» **Data under study**
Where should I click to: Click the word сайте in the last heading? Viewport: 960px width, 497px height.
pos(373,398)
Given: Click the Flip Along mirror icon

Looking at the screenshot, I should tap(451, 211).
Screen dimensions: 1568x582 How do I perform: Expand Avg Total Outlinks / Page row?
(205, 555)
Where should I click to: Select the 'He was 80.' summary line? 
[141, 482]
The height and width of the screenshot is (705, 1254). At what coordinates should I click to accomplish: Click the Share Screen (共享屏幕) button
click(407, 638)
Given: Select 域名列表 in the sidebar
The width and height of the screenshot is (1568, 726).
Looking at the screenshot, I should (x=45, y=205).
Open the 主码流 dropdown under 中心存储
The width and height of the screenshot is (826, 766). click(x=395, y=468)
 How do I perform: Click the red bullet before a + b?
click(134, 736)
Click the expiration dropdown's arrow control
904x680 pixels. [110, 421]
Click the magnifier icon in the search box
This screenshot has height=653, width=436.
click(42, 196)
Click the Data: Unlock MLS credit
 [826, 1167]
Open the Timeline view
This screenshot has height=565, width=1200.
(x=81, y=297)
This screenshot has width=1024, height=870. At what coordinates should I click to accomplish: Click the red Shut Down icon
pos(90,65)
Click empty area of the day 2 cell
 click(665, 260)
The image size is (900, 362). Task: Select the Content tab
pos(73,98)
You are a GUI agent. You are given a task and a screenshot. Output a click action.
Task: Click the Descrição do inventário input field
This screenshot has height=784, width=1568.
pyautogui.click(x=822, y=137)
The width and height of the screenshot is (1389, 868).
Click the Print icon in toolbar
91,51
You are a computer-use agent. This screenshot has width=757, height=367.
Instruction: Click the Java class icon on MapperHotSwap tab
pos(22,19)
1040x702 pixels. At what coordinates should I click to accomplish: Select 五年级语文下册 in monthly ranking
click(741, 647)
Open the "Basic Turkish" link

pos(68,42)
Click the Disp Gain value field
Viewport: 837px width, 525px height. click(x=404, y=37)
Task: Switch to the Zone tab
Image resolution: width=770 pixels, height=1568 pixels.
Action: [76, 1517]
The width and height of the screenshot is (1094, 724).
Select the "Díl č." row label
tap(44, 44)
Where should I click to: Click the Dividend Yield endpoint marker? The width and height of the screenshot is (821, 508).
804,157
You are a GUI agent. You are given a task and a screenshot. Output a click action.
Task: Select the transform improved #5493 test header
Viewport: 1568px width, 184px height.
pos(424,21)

» **Instructions for the task**
Would you please write out, exactly and with no other lines, the stretch of the listing above from the line containing "This screenshot has height=784, width=1568." through the line containing "Task: Switch to the Zone tab"?

» **Written answer**
This screenshot has height=784, width=1568.
pyautogui.click(x=822, y=137)
The width and height of the screenshot is (1389, 868).
Click the Print icon in toolbar
91,51
You are a computer-use agent. This screenshot has width=757, height=367.
Instruction: Click the Java class icon on MapperHotSwap tab
pos(22,19)
1040x702 pixels. At what coordinates should I click to accomplish: Select 五年级语文下册 in monthly ranking
click(741, 647)
Open the "Basic Turkish" link

pos(68,42)
Click the Disp Gain value field
Viewport: 837px width, 525px height. click(x=404, y=37)
Task: Switch to the Zone tab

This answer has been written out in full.